Warning, network managers: you have less than a year to test, adjust and retest your network hardware and applications for Y2K compliance.
To hide your head in the sands of time and hope the whole thing goes away would be monumentally foolish, according to industry analysts and your peers. For those of you who haven’t started testing yet, there is good news and bad news.
The bad news: you will most likely find bugs in the system. “The code is broken…90 per cent of the programs need to be fixed,” said Peter de Jager, the Canadian computer consultant from Brampton, Ont., considered to be one of the pre-eminent authorities on the year 2000 problem.
The good news: you still have time to solve the problem and, while the work may be labour intensive and costly, it may not be as difficult as you think and it can lead to enterprise-wide benefits.
“By and large, this has turned out to be less painful than I feared,” said Andy Woyzbun, vice-president, systems and CIO, AT&T Canada Long Distance Services, referring to the Y2K problem faced by the business and residential long-distance carrier. Although he said the problem was “less painful” than he thought it would be, he is not dismissing the potential bite of the so-called millennium bug.
He pointed out the number of IT people available in any organization tends to be geared to the number of projects that are underway and problems that may occur. “But if you double or triple incidents come Jan. 1, 2000, will companies have enough people to diagnose and fix problems?” he asked rhetorically. “I don’t think it’s going to take many additional problems to tax the diagnostic capabilities of those who normally fix these things, and that’s the thing that scares me.”

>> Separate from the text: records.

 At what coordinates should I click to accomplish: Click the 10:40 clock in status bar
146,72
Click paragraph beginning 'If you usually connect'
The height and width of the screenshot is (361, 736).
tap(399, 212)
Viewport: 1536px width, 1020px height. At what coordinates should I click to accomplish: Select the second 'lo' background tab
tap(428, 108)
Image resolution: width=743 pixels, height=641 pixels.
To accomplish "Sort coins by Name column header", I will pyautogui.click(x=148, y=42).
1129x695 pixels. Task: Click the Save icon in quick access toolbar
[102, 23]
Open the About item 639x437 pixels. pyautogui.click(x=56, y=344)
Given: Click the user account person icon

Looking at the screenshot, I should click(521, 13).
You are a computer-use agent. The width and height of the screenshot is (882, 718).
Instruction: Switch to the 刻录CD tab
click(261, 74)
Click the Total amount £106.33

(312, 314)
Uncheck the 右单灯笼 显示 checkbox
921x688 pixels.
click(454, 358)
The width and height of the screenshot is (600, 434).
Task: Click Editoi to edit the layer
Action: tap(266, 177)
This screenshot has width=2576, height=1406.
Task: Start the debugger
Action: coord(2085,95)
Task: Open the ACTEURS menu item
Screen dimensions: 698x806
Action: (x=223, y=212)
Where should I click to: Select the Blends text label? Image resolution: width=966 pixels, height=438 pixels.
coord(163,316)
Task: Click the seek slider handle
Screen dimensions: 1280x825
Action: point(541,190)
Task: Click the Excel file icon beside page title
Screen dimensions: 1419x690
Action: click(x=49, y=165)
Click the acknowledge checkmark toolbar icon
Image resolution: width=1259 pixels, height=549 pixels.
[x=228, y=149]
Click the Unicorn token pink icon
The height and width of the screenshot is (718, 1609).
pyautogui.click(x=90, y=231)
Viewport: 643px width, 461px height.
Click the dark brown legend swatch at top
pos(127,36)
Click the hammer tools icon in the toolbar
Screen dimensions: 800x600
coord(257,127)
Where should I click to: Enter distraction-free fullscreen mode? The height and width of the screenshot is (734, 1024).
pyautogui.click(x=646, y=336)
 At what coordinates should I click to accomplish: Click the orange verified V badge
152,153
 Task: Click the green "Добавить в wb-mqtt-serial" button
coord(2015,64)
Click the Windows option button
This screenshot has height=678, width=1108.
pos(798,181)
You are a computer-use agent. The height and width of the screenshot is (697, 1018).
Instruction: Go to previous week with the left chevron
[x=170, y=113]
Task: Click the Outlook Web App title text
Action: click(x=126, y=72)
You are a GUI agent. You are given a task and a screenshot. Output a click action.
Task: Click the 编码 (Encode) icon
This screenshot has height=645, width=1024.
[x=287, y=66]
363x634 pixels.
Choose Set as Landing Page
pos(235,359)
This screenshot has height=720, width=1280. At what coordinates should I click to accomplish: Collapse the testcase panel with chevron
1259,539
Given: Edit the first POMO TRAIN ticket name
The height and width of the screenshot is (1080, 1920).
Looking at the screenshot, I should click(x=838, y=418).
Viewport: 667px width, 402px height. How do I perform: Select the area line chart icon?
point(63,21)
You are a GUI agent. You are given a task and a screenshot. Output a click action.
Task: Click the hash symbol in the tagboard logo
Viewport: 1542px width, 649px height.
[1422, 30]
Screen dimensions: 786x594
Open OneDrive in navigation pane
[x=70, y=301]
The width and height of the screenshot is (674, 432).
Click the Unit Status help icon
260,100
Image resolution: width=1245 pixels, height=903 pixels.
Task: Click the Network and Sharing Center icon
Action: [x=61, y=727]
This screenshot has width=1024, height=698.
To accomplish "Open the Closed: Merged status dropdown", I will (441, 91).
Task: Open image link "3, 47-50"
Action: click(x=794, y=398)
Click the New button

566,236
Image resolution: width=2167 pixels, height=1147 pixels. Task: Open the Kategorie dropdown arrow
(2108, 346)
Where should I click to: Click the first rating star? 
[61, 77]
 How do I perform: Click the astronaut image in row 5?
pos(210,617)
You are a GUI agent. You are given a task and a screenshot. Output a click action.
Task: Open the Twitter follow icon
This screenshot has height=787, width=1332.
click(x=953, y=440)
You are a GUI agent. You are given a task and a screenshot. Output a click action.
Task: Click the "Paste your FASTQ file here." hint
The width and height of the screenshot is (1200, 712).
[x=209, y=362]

AT&T Canada formally acknowledged the Y2K problem in 1996 and it didn’t take the company’s IT staff long to realize it was dealing with more than a computer network issue. “Anything that had a clock or computer circuit or computer program in it, which involves virtually our entire [long-distance] network,” was subject to Y2K problems, he said.
As with almost every other major corporation, AT&T Canada did not leave it up to network managers alone to tackle the Y2K problem. The company set up two senior management committees that meet on a regular basis to deal with the broader ramifications of the issue. Woyzbun’s staff is tackling the hands-on problems related to computer systems, computer networks, computer applications and digital equipment used to deliver long-distance services to customers.